There is no problem in compiling the above code in the compiler supporting C++11. If g + + is used for direct compilation, the parameter - std = c++11 is required:

$ g++ test.cpp -std=c++11 -o app

2. Default template parameters

#include <iostream>
using namespace std;

template <typename T=int, T t=520>
class Test
{
public:
    void print()
    {
        cout << "current value: " << t << endl;
    }
};

int main()
{
    Test<> t;
    t.print();

    Test<int, 1024> t1;
    t1.print();

    return 0;
}

However, the default template parameters of the function are not supported. Support for the default parameters of the function template is added in C++11:

#include <iostream>
using namespace std;

template <typename T=int>	// C++98/03 does not support this writing method, which is supported in C++11
void func(T t)
{
    cout << "current value: " << t << endl;
}

int main()
{
    func(100);
    return 0;
}

From the above example, we can draw the following conclusion: when all template parameters have default parameters, the call of function template is like an ordinary function. However, for class templates, even if all parameters have default parameters, they must be instantiated with < > after the template name.

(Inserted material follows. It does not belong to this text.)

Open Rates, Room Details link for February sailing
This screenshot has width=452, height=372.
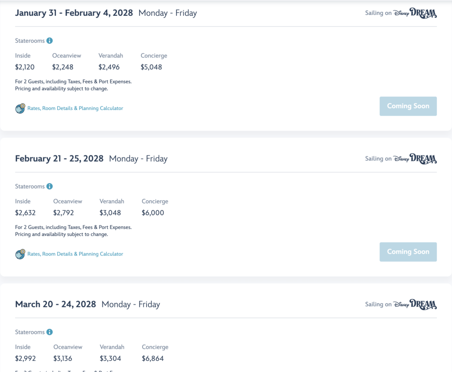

In addition, the default template parameters of the function template are different from other default parameters in the use rules. There is no restriction that they must be written at the end of the parameter table. In this way, when the default template parameters are combined with the automatic derivation of template parameters, the writing is very flexible. We can specify that some template parameters in the function template use default parameters and the other part use automatic derivation, such as the following example:

#include <iostream>
#include <string>
using namespace std;

template <typename R = int, typename N>
R func(N arg)
{
    return arg;
}

int main()
{
    auto ret1 = func(520);
    cout << "return value-1: " << ret1 << endl;

    auto ret2 = func<double>(52.134);
    cout << "return value-2: " << ret2 << endl;

    auto ret3 = func<int>(52.134);
    cout << "return value-3: " << ret3 << endl;

    auto ret4 = func<char, int>(100);
    cout << "return value-4: " << ret4 << endl;

    return 0;
}

The output of the test code is:

return value-1: 520
return value-2: 52.134
return value-3: 52
return value-4: d

Based on the output of the log, the template function called in the example code is analyzed.

auto ret = func(520);

The return value type of the function uses the default template parameter. The parameter type of the function is automatically derived and is of type int.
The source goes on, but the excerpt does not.